TENECTEPLASE AIS DOSING:
- 0.25 mg/kg (Max 25 mg) IV bolus over 5 seconds
- Administer within 4.5 hours of symptom onset
WHO CAN ORDER? WHERE?
- May be ordered by an emergency physician, teleneurologist, advanced practice provider or hospitalist
- May be initiated in the ED, any critical care unit, or in a telemetry-monitored bed with monitoring by a critical care nurse
ORDERING TENECTEPLASE IN EPIC:
![](https://hmhmaestro.org/-/media/Project/HMH/HMH/MAESTRO/wp-content/uploads/Tenecteplase.jpg)
1. Open patient’s profile
2. Click Manage Orders tab and type in search bar “tenecteplase”
3. Click Thrombolytic Therapy for Ischemic Stroke
4. Click Tenecteplase and check appropriate weight-based dosing
![](https://hmhmaestro.org/-/media/Project/HMH/HMH/MAESTRO/wp-content/uploads/Thrombosis-STAT.jpg)
IMPORTANT NOTES:
- Patients should be monitored for BP > 180/105, O2 saturation <94%, change in mental status, new or severe headache, seizures, any signs of symptoms of bleeding, or nausea/vomiting.
- No antiplatelets or anticoagulants x 24 hours after administration of tenecteplase.
- Avoid central lines, nasogastric tube placements, or urinary catheter placement in the first 24 hours after tenecteplase.
TENECTEPLASE REVERSAL GUIDELINES:
For thrombolytic-related symptomatic intracranial hemorrhage in patients who have received tenecteplase in the previous 24 hours:
- First Line: Cryoprecipitate 10 units; check fibrinogen and may repeat dose if fibrinogen < 200 mg/dL
- Alternative Agents:
- Aminocaproic acid (Amicar) 5 g in 250 mL NS IV over 1 hour followed by 1 g/hr infusion until bleeding controlled, or
- Tranexamic acid 10-15 mg/kg in 100 mL NS IV over 20 minutes
- Labs: Monitor fibrinogen levels and platelets
- Transfusion: May consider platelet transfusion, however, there is insufficient data supporting the benefit
- Coagulation Effects: Time to normal coagulation activity after drug administration is 24-48 hours
References:
1. Campbell BCV, et al. Tenecteplase versus Alteplase before Thrombectomy for Ischemic Stroke. N Engl J Med. 2018;378(17):1573-1582.

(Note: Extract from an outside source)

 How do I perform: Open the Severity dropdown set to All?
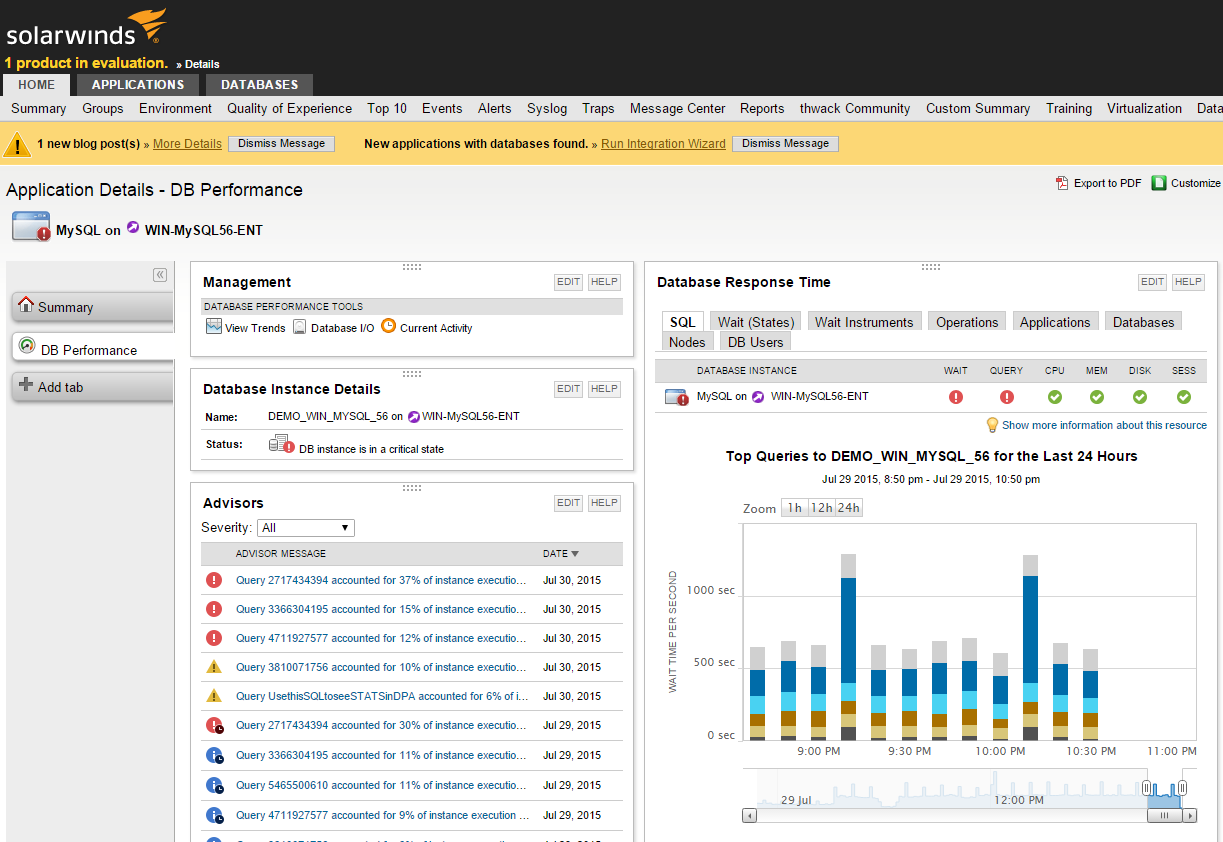[x=305, y=528]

2. Parsons M, Spratt N, Bivard A, et al. A randomized trial of tenecteplase versus alteplase for acute ischemic stroke. N Engl J Med. 2012;366(12):1099-1107.
3. Powers WJ, Rabinstein AA, Ackerson T, et al. Guidelines for the Early Management of Patients With Acute Ischemic Stroke: 2019 Update to the 2018 Guidelines for the Early Management of Acute Ischemic Stroke: A Guideline for Healthcare Professionals From the American Heart Association/American Stroke Association [published correction appears in Stroke. 2019 Dec;50(12):e440-e441]. Stroke. 2019;50(12):e344-e418.